▸ **WORK TO BE COMPLETED**: Format the lines of the material below, from the line containing "Tap the A0203 unit code" through the line containing "415). (122, 95)", as a JSON list of strings with one string per line. Leave out blank lines and every line outside that stretch.

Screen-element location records
⟨

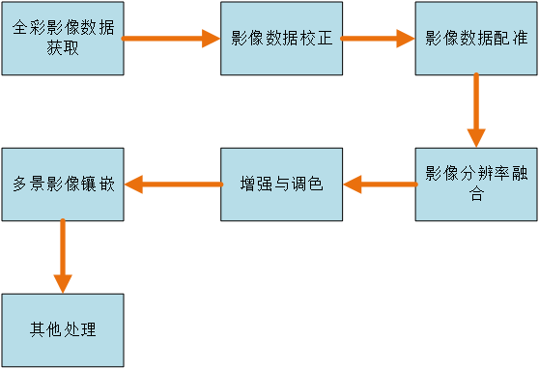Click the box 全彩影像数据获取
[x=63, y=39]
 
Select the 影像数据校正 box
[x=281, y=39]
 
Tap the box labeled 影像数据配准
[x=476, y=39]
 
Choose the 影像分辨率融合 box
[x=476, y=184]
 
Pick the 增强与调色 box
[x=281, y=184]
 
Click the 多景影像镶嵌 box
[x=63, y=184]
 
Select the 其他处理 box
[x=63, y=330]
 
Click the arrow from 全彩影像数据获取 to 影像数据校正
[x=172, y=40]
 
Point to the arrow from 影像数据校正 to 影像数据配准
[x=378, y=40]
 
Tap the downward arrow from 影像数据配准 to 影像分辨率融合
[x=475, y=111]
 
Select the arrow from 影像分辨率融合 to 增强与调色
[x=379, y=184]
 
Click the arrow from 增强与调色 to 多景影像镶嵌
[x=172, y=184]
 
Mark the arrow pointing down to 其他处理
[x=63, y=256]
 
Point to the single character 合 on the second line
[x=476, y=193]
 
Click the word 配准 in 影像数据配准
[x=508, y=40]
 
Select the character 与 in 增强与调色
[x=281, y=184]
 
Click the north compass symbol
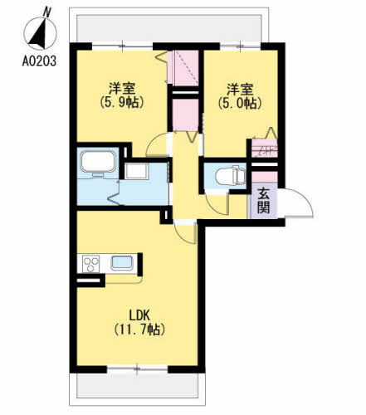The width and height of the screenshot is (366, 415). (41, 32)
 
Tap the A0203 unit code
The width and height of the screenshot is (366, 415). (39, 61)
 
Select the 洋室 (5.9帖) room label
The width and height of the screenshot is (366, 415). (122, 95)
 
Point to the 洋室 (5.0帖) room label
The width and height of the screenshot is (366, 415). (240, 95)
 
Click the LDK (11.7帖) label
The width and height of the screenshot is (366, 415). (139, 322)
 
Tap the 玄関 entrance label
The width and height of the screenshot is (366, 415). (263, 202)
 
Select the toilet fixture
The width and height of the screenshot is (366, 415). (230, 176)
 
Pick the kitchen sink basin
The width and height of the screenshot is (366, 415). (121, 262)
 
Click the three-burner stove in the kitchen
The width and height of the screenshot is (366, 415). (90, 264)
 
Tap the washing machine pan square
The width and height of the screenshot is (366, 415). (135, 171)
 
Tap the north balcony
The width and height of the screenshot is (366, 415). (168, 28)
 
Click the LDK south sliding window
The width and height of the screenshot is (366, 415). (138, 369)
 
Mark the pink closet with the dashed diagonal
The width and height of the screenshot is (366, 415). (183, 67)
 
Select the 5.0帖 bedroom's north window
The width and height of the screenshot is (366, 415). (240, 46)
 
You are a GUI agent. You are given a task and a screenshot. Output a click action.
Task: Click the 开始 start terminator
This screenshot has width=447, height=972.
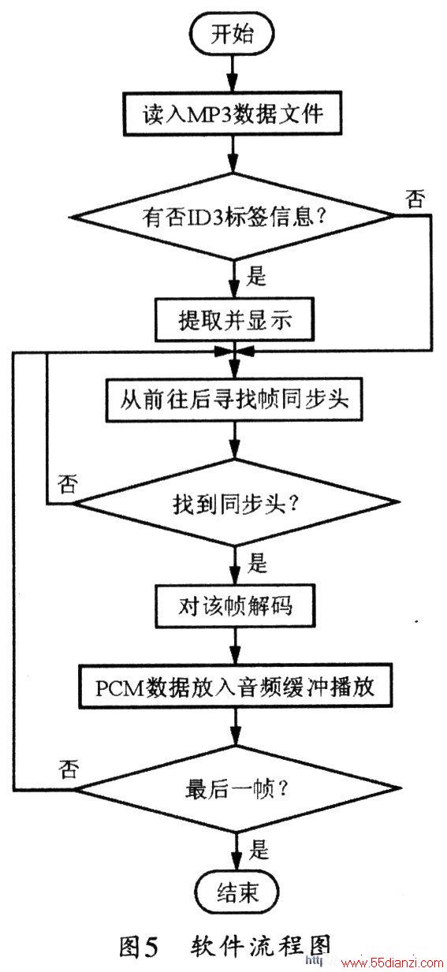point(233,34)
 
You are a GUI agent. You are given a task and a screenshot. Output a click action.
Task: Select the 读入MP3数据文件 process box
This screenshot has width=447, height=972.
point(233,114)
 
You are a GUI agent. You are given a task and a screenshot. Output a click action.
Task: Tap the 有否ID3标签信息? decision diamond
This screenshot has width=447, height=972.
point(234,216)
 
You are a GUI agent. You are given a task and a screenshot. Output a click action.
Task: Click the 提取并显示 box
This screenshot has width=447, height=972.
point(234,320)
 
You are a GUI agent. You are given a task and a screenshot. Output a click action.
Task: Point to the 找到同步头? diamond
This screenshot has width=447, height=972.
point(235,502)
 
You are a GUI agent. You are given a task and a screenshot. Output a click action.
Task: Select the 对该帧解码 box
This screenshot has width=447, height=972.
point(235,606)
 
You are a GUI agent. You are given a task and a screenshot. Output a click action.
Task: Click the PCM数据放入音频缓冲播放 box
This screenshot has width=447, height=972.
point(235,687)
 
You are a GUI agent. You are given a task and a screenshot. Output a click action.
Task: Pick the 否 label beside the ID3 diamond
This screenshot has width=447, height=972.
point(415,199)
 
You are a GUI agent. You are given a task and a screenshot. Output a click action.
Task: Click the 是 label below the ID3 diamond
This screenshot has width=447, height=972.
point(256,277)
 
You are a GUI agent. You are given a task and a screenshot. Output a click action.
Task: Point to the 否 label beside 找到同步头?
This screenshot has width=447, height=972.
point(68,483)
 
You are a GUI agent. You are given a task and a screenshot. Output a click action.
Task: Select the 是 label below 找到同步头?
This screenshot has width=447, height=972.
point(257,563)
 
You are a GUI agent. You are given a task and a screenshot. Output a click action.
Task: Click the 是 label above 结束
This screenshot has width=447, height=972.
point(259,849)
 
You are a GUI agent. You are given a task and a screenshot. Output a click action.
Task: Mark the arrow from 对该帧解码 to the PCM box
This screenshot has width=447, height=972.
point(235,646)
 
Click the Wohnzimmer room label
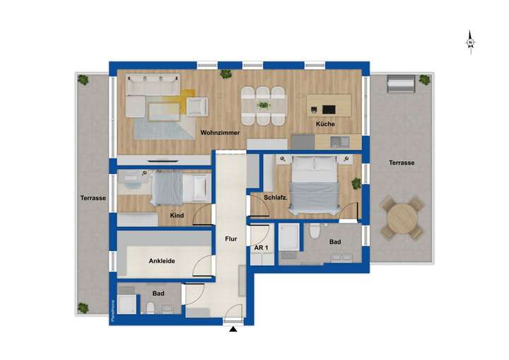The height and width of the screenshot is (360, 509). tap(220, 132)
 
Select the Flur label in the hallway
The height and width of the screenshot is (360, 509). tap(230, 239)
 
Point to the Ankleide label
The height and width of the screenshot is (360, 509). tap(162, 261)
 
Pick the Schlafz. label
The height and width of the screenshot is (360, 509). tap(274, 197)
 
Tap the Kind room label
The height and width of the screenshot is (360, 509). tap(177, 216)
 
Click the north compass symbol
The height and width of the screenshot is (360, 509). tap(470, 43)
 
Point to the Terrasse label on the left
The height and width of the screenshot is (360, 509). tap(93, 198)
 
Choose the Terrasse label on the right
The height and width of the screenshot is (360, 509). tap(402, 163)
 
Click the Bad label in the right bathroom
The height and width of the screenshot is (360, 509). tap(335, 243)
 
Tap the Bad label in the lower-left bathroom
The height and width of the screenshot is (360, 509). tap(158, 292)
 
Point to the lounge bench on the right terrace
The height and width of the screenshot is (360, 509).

⟩
⟨

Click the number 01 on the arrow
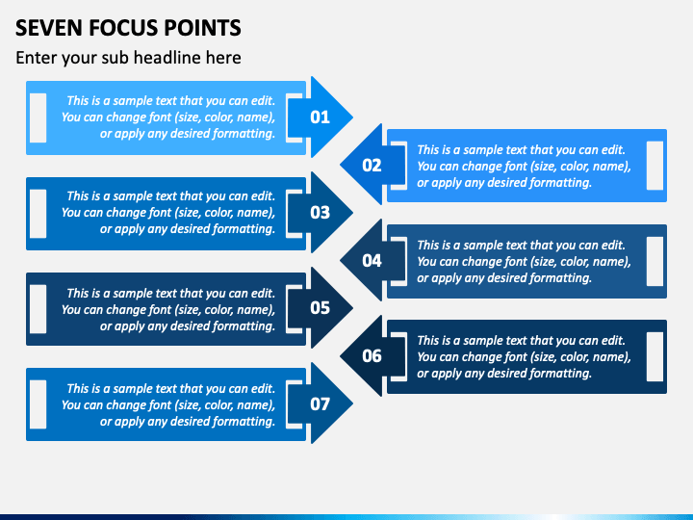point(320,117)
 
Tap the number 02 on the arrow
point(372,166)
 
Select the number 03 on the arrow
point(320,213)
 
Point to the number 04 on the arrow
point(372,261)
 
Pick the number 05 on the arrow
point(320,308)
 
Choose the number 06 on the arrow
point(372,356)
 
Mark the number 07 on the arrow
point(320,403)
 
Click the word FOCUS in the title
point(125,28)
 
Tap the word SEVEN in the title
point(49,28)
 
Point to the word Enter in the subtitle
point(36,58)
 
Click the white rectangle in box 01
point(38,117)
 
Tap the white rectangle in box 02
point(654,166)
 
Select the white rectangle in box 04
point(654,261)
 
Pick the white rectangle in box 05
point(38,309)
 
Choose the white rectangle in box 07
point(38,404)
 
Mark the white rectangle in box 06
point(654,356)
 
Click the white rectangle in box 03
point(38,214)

⟩

▸ **WRITTEN SOLUTION**:
[
  "Tap the A0203 unit code",
  "The width and height of the screenshot is (366, 415). (39, 61)",
  "Select the 洋室 (5.9帖) room label",
  "The width and height of the screenshot is (366, 415). (122, 95)"
]